As I sit in class scratching PowerPoint slide information into my notebook, my head perks up when I hear my teacher utter a phrase I hadn’t heard in years. She said: “All your base are belong to us.” To most people in the class, this phrase sounded complete nonsense. To me, it brought back a strange, forgotten memory from my earliest days exploring the internet. My professor then awkwardly back-peddles and tries to explain what that phrase was and why it was on the slides.
It was an old, long forgotten meme back when internet memes were in their infancy. The phrase was a mistranslation from a Japanese video game that somehow caught on. Professor Lindsay Hogan couldn’t really offer an explanation as to why she put it on the slide. Personally, I found it hilarious. From that point, she stood out to me as a teacher.
I took this class with professor Hogan in the spring semester of my freshman year, and that class marked an important change for me. But that change can only really be appreciated in the context of my disastrous first semester.
A wide-eyed, ambitious student (that’s me!) didn’t think high school and college would seem so different. Sure, everyone says it’s a transitional period, but I didn’t want to hear it. I knew I’d be fine. When it came time to select classes for my first semester, I hit the ground running with my economics major. Some other kids might want to start off slow, but I dove head first into the next four years. My AP scores allowed me to skip past the micro and macroeconomics intro lectures. I signed up for two economic theory courses. Oh, and the only available micro theory course was at 8 a.m. on Monday, Wednesday and Friday.

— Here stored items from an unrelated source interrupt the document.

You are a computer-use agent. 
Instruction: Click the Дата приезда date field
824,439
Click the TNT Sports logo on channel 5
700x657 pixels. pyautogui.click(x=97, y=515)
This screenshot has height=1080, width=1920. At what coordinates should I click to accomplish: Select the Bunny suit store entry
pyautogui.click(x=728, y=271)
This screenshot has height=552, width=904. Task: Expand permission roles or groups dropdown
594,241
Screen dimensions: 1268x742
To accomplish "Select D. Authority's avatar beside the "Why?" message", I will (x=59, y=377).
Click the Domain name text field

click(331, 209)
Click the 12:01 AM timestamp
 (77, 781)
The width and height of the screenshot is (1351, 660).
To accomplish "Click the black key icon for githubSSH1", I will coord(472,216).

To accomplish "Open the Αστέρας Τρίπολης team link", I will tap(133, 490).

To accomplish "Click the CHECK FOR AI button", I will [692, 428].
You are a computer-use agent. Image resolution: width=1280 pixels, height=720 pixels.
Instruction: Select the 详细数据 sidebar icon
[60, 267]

Some of you may be internally screaming at me right now like, “Why would you ever do that?”
The answer is hubris.
I thought I was tough, and I thought I could handle it and everything would turn out fine. First period in high school started around 8:30, so I didn’t see why an 8 a.m. class would seem so bad. Econ was so much fun in high school, surely college courses will be the same. Right?
In addition to my two advanced economics classes, I also took three boring core requirement classes that left me completely disinterested. Some of my professors were fine, but none of them really spoke to me. They didn’t seem passionate about their teaching. And if they weren’t excited to be in class, how am I supposed to be?
I absolutely dreaded my classes. I became convinced that classes were simply unavoidable obstacles in my day; hurdles to be conquered on a weekly basis.
Second semester rolled around and I decided to try a communication major instead. I enrolled in Survey of Mass Communication. I didn’t particularly know what the class was about, but it sounded interesting.
Everything changed.
I still hadn’t realized how much I valued a solid eight hours of sleep because this class was at 9 a.m., but that didn’t even matter. Despite my exhaustion, Professor Hogan just came in with such infectious energy that got me excited for class and for the rest of my day. She told a lot of jokes and made references to the types of oddball late 2000s internet culture that I grew up on. While other students in the lecture seem not to care, it certainly intrigued me. I felt a certain kinship with Professor Hogan, so much so that when it was time to pick classes for next semester, I made sure to register for one of her classes.
The first semester of my sophomore year, Professor Hogan’s Critical Cultural Studies. Yet again, I found myself engrossed in the subject and actually happy to be in class because of how my professor approached the class. After our first exam grades came back, I wanted to find out what question I answered wrong.
I went to Professor Hogan’s office hours.
I figured it’d be a quick visit, maybe 10 minutes of me looking through my test. But I ended up staying for much longer than that. Professor Hogan and I ended up in a conversation about her career in marketing, how she became a professor and what I might want to do with my life. She even helped me plan out classes for the next semesters, and was honestly more helpful than my actual academic advisor.
In this this moment I realized that college professors are much more than just teachers potentially droning on about some subject I didn’t care about. All of my professors had lives, experiences and knowledge I couldn’t imagine. They were resources for me to learn in and out of the classroom. Most of all, they were people.